**REQUIRED TASK**
Reproduce the items in the stretch from the line containing "Screen dimensions: 1024x513" through the line containing "tap(36, 324)", both included, adding -20 to every coordinate in the answers and leaving the requests unchanged.

(Records from a data collection)
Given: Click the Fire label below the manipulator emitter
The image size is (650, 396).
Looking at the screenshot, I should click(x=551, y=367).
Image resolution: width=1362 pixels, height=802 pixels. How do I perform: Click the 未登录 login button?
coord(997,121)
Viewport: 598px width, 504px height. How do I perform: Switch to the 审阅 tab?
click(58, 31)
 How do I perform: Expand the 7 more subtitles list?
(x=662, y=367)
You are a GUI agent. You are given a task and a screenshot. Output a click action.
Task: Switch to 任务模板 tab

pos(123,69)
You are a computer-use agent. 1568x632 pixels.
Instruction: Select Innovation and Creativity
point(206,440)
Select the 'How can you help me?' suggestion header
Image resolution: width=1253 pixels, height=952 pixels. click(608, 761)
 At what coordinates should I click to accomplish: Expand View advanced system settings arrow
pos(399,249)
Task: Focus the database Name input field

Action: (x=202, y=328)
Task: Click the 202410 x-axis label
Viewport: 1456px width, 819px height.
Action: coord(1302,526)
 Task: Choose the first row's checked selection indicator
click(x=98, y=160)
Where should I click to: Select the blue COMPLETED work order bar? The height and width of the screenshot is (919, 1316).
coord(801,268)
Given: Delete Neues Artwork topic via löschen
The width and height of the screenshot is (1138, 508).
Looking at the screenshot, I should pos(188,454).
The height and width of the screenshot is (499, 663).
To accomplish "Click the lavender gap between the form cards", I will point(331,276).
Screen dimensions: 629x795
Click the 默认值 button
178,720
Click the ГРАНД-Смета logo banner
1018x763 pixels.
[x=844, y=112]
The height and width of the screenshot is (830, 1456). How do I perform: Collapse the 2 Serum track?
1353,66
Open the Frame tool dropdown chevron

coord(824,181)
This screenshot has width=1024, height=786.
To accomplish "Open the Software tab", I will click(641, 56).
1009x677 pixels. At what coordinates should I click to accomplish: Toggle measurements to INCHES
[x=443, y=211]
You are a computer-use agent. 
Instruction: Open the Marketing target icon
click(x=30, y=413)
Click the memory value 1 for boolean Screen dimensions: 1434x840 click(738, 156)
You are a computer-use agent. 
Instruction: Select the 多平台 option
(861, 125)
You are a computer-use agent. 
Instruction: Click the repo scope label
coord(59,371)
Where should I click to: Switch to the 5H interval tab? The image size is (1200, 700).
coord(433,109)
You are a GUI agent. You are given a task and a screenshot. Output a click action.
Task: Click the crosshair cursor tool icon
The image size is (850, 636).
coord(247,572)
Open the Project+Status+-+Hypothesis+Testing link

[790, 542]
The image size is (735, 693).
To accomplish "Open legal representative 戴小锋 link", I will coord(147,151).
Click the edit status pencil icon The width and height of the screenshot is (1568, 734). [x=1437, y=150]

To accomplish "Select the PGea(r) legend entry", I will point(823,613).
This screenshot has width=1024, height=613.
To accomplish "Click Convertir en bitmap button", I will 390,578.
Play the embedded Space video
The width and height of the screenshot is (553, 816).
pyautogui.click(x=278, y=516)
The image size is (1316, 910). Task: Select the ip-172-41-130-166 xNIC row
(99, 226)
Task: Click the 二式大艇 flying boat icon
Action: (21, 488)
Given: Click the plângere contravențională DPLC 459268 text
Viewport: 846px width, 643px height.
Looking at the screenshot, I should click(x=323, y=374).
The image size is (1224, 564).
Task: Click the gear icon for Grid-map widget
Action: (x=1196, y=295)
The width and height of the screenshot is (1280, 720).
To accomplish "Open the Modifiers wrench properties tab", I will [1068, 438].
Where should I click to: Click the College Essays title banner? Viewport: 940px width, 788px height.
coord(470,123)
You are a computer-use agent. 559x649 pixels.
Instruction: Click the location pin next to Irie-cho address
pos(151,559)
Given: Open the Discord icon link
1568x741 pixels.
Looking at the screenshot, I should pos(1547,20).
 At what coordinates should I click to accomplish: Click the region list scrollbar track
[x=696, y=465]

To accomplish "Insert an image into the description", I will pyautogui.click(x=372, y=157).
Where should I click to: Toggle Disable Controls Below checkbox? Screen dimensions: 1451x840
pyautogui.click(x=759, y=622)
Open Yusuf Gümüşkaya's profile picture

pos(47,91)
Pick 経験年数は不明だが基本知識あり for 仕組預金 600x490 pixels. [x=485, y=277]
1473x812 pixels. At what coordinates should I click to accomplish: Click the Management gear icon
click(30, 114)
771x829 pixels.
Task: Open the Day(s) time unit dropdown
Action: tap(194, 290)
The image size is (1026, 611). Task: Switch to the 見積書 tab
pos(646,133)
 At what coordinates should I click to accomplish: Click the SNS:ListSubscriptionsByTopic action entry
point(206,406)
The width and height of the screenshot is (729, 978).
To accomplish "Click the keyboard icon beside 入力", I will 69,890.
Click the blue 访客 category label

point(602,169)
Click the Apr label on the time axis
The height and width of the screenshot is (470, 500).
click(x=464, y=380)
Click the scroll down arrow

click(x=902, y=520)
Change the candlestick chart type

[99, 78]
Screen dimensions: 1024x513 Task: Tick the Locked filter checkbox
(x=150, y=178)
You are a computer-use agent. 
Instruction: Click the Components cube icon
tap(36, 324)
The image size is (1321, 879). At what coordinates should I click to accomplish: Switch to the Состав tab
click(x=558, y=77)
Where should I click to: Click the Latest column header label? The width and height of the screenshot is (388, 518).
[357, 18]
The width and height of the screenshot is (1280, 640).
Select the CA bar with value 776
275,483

**RESPONSE TO THE EXERCISE**
Screen dimensions: 1024x513 Task: Tick the Locked filter checkbox
(x=130, y=158)
You are a computer-use agent. 
Instruction: Click the Components cube icon
tap(16, 304)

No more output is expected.